There are around 12.5 million installed base stations. Radio networks worldwide consume 700 TWh of energy yearly. That’s about the same as the total average annual output of the world’s 20 largest power generating facilities, including the gargantuan hydropower plants at China’s Three Gorges and Brazil’s Itaipu dams.
Operators spend an estimated EUR 72 billion per year on energy to run their base stations.
The numbers are rising too, as demand for mobile services grows. During 2015 – 2016 there was an average 3% increase in the base station population and an average 4% rise in the energy they used. Yet, operator revenues are not keeping pace, putting pressure on profitability.
An operator in South East Asia was one of those finding itself being squeezed between revenue and costs. With rising energy costs and more or less flat revenues, it asked Nokia to help optimize its network. Modernizing hardware and altering parameters enabled cost savings through de-activating some transmitters and removing some RF heads without any drop in network performance. In addition, several base station sites now use software to shut down hardware when there is no traffic.
This operator reduced power consumption by 11%
Overall, the operator is benefiting from 11% lower power consumption, CO2 emissions and diesel oil costs.
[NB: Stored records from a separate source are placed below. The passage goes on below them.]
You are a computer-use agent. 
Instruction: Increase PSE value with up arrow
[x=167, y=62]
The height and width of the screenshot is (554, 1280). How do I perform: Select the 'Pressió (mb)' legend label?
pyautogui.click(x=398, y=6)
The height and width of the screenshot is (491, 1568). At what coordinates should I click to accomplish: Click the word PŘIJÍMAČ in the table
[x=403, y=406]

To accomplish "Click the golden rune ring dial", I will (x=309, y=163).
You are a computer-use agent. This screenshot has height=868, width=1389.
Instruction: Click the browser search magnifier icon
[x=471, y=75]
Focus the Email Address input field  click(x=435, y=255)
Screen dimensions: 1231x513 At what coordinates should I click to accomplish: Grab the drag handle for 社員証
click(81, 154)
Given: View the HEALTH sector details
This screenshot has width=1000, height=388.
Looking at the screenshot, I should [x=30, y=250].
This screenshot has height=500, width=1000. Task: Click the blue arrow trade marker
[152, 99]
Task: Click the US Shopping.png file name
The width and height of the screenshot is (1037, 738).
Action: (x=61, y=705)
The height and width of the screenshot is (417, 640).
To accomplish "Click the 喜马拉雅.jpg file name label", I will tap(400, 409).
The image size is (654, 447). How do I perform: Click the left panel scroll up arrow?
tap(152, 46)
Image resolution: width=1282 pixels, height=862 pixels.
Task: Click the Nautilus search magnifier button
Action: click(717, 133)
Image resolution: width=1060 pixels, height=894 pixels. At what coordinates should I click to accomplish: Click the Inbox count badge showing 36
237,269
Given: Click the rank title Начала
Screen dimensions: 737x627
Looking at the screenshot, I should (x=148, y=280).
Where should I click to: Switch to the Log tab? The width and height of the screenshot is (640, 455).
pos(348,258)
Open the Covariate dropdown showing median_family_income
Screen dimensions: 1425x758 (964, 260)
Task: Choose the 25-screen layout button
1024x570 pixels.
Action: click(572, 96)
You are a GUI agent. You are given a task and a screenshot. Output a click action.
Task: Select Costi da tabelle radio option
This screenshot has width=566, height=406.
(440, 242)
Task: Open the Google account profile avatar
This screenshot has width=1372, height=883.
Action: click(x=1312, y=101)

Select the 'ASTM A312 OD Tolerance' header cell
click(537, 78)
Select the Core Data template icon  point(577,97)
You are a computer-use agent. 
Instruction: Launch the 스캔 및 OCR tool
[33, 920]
It’s a good example of how optimization and modernization can reduce network operational costs, but there are many other ways too. Monitoring energy use is a good way to identify and address excess use.
Huge gains in energy efficiency can be achieved by upgrading to the latest generation radio network infrastructure. Nokia AirScale Base Stations, for example, are highly integrated, with multiband radios and 28 Gbps baseband connectivity to reduce energy consumption. They have been shown to use 60% lower energy than legacy base stations in the field. This particular operator is considering using AirScale along with Nokia Single RAN to further improve its energy use.
Introducing more renewable energy generation, like wind and solar power, to base station sites can also deliver huge energy cost savings. And there’s plenty of scope – only 0.1% of energy used by radio sites worldwide is from solar power. With the cost of renewable technologies continuing to plummet, renewable capacity can be ramped up with gains along the way. Even a small deployment will provide a valuable return on investment by reducing the amount of grid power or diesel fuel used. Furthermore, renewable energy generation is an essential part of the journey towards zero emission networks.
With radio networks accounting for something like 80% of an operator’s total energy bill, the business case for reducing energy costs is hard to deny. The numbers couldn’t be clearer.
For more information on how to cut your energy costs, click here, or contact us and we’ll help you discover the actions you can take now to reduce your energy bills.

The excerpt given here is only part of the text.